▶ _PROBLEMS TO SOLVE_
• A. In the notebook below, what value is block_size set to?
• B. Write out the notebook text between "random.shuffle(words)" and "y_test = build_dataset(words[n2:])", inclusive, without altering a single character.
• C. Carry the notebook further, picking up right after its final line of code.

▶ _SUPPLIED TEXT_
In [1]:
import random
import torch
import torch.nn.functional as F 
import matplotlib.pyplot as plt
%matplotlib inline

TimeoutError: [Errno 60] Operation timed out

In [None]:
words = open("words_alpha.txt", "r").read().splitlines()

words[1:10]

In [None]:
len(words)

In [None]:
# lookup tables

characters = sorted(list(set("".join(words))))
stoi = {s : i + 1 for i, s in enumerate(characters)}
stoi["."] = 0
itos = {i : s for s, i in stoi.items()}

vocab_size = 27

In [None]:
# building the dataset
random.seed(2)
block_size = 3 # how many chars used to predict the next character

def build_dataset(words):
    X, y = [], []

    for w in words:
        context = [0] * block_size # start characters in the start
        for ch in w + '.':
            ix = stoi[ch] 
            X.append(context)
            y.append(ix)
            context = context[1:] + [ix] # crop and append 

    X = torch.tensor(X)
    y = torch.tensor(y)
    
    return X, y

random.shuffle(words)
n1 = int(0.8 * len(words))
n2 = int(0.9 * len(words))

X_train, y_train = build_dataset(words[:n1])
X_dev, y_dev = build_dataset(words[n1:n2])
X_test, y_test = build_dataset(words[n2:])

(Entries on target coordinates)

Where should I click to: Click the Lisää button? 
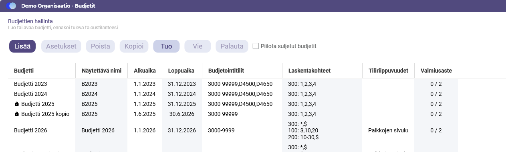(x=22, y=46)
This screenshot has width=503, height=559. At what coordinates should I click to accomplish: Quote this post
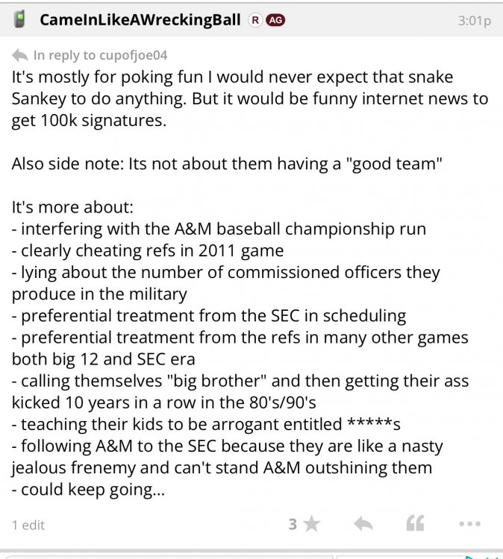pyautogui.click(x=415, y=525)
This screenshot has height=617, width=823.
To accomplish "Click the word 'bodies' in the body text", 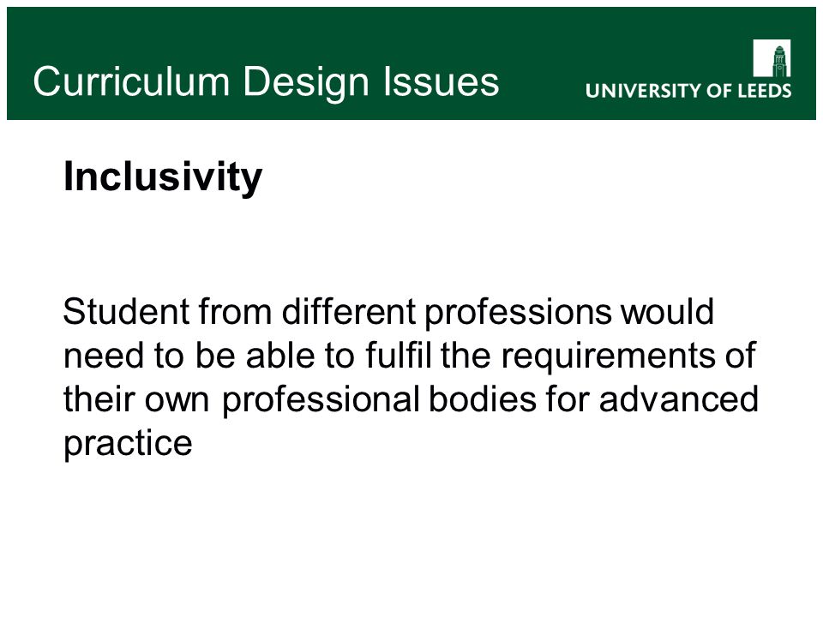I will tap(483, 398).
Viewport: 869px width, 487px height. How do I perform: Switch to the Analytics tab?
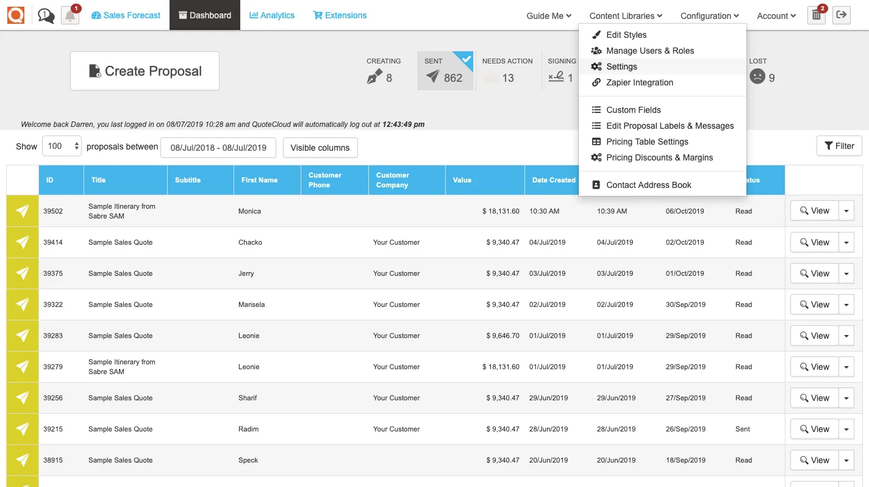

▶ _SET OF ANSWERS_
• A. 3

• B.
random.shuffle(words)
n1 = int(0.8 * len(words))
n2 = int(0.9 * len(words))

X_train, y_train = build_dataset(words[:n1])
X_dev, y_dev = build_dataset(words[n1:n2])
X_test, y_test = build_dataset(words[n2:])

• C.
In [None]:
# Constants for neural net training 
n_dims = 10
n_hidden = 100

In [None]:
# PyTorch-like API for neural net layers

class Linear:
    def __init__(self, num_in, num_out, bias = True):
        self.weight = torch.randn((num_in, num_out)) / (num_in ** (1/2))
        self.bias = torch.zeros(num_out) if bias else None
        
    def __call__(self, x):
        self.out = x @ self.weight
        if self.bias is not None:
            self.out += self.bias
        return self.out
    
    def parameters(self):
        return [self.weight] + ([] if self.bias is None else [self.bias])
    
class BatchNorm1D:
    def __init__(self, dim, eps = 1e-5, momentum = 0.1):
        self.eps = eps
        self.momentum = momentum
        self.training = True
        self.gamma = torch.ones(dim)
        self.beta = torch.zeros(dim)
        self.rmean = torch.zeros(dim)
        self.rvar = torch.ones(dim)
        
    def __call__(self, x):
        if self.training:
            xmean = x.mean(0, keepdim = True)
            xvar = x.var(0, keepdim = True)
        else:
            xmean = self.rmean
            xvar = self.var
        xhat = (x - xmean) / torch.sqrt(xvar + self.eps)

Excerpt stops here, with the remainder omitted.